• Information shown:

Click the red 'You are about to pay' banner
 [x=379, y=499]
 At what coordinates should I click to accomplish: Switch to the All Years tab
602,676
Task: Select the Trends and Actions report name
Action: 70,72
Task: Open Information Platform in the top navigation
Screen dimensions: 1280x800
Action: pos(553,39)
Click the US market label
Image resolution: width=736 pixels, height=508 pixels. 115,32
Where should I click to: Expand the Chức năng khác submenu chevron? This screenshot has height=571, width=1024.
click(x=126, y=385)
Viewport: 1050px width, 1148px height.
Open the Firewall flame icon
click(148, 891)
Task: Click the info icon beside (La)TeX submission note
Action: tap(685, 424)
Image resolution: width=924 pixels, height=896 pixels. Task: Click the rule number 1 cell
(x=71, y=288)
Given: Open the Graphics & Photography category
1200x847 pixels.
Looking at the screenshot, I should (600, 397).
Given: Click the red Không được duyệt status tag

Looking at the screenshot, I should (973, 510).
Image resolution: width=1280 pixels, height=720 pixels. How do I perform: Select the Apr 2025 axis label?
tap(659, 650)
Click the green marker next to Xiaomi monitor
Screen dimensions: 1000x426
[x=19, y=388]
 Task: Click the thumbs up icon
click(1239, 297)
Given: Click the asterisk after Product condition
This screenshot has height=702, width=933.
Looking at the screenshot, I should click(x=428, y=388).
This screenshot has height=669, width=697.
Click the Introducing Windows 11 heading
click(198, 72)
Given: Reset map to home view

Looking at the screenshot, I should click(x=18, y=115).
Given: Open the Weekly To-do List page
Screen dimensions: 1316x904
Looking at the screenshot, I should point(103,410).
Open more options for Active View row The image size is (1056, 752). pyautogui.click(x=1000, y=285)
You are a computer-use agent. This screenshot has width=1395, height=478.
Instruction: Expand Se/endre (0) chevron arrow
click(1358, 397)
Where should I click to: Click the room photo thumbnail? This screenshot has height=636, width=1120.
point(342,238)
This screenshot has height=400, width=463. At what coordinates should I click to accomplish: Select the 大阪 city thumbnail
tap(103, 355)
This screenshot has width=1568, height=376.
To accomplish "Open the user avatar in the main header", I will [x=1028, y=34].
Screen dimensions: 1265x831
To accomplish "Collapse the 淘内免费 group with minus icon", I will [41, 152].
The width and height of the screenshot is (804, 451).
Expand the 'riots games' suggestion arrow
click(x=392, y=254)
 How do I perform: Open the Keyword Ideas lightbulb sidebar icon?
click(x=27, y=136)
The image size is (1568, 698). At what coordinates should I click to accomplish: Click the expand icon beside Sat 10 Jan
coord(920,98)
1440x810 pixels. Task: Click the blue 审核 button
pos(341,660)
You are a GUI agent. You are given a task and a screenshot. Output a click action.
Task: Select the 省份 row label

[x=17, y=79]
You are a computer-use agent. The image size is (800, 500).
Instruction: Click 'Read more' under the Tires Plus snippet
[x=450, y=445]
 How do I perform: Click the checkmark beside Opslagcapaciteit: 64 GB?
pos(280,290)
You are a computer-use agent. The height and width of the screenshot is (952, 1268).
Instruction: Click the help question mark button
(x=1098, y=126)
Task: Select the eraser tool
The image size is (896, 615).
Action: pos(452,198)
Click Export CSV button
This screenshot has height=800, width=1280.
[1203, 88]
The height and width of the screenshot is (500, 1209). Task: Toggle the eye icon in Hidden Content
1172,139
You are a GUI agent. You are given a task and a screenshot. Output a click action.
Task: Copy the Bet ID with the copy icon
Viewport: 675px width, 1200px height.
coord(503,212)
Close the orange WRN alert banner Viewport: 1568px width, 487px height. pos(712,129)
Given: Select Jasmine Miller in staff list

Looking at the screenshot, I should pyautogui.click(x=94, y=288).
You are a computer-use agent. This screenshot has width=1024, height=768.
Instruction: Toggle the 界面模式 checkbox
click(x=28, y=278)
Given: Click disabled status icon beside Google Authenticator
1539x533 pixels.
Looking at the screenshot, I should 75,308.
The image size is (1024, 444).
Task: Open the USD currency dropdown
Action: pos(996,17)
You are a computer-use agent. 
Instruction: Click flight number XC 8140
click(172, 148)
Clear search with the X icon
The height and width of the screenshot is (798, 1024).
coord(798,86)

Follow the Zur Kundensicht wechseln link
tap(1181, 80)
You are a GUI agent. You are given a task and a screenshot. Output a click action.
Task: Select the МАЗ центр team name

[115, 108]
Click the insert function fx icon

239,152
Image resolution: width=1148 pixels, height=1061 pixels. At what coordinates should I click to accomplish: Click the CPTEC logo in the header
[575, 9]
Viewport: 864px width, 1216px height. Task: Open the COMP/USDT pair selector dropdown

• Assigned task:
Your answer is to contain exactly the lines from the one holding "Click the insert function fx icon" to the end of the entries, with no other line.

• Reply:
Click the insert function fx icon

239,152
Image resolution: width=1148 pixels, height=1061 pixels. At what coordinates should I click to accomplish: Click the CPTEC logo in the header
[575, 9]
Viewport: 864px width, 1216px height. Task: Open the COMP/USDT pair selector dropdown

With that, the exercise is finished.